North Korea's economy is weaker now than it was 20 years ago and experts said it faces a food shortage this year that rivals the ones it saw in the mid to late 1990s when famine killed an estimated 1 million of its 23 million people.

The Bank of Korea estimated that North Korea's gross domestic product (GDP) for last year was 20.7 trillion won (US$20.2 billion), down from 21.2 trillion won in 2006 despite the country's location in the middle of one of the world's most vibrant economic regions.

"It is presumed that difficulties persisted throughout the economy as the food shortage problem deepened due to the decline in agricultural production," the bank said in a report.

North Korea's economy had grown by 6.2 percent in 1999, the start of a seven-year streak that pushed its GDP from just under 19 trillion won that year to about 21.5 trillion won in 2005.
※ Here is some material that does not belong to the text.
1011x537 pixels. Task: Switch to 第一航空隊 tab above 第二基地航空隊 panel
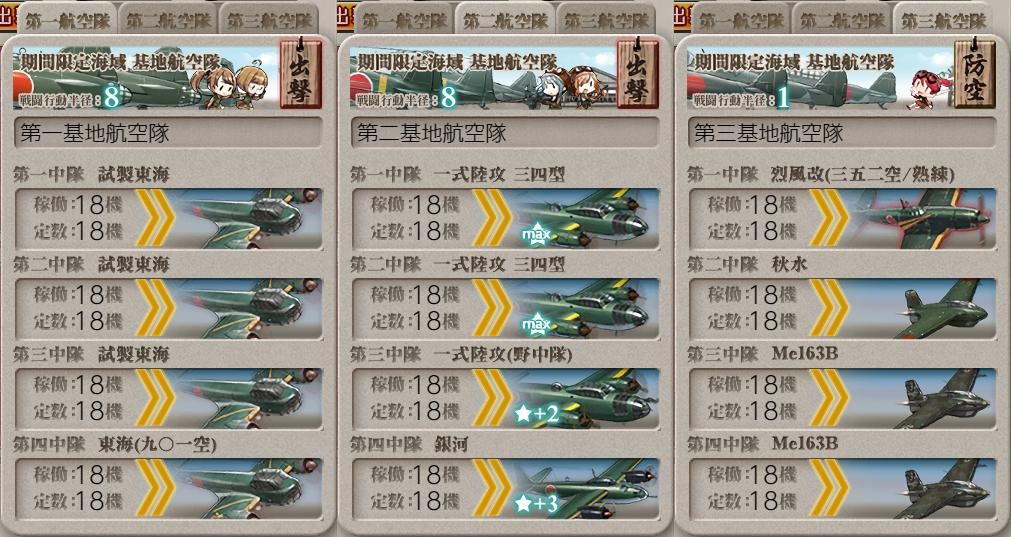coord(404,21)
But 2006 saw a return to economic decline as the North was hit by UN sanctions for defying international warnings and going through with a nuclear test.

North Korea's per capita income was just over US$1,000 compared with about US$20,000 for South Korea.

Shunned for its nuclear weapons programme and widely criticised human rights record, North Korea could gain greater access to global finance if it abides by a six-way disarmament deal and gives a full accounting of its nuclear material.

Analysts have long blamed the oppressive rule of Asia's only communist dynasty for isolating the relatively resource-rich state from the surge that has made neighbours Japan, China and South Korea global economic powers.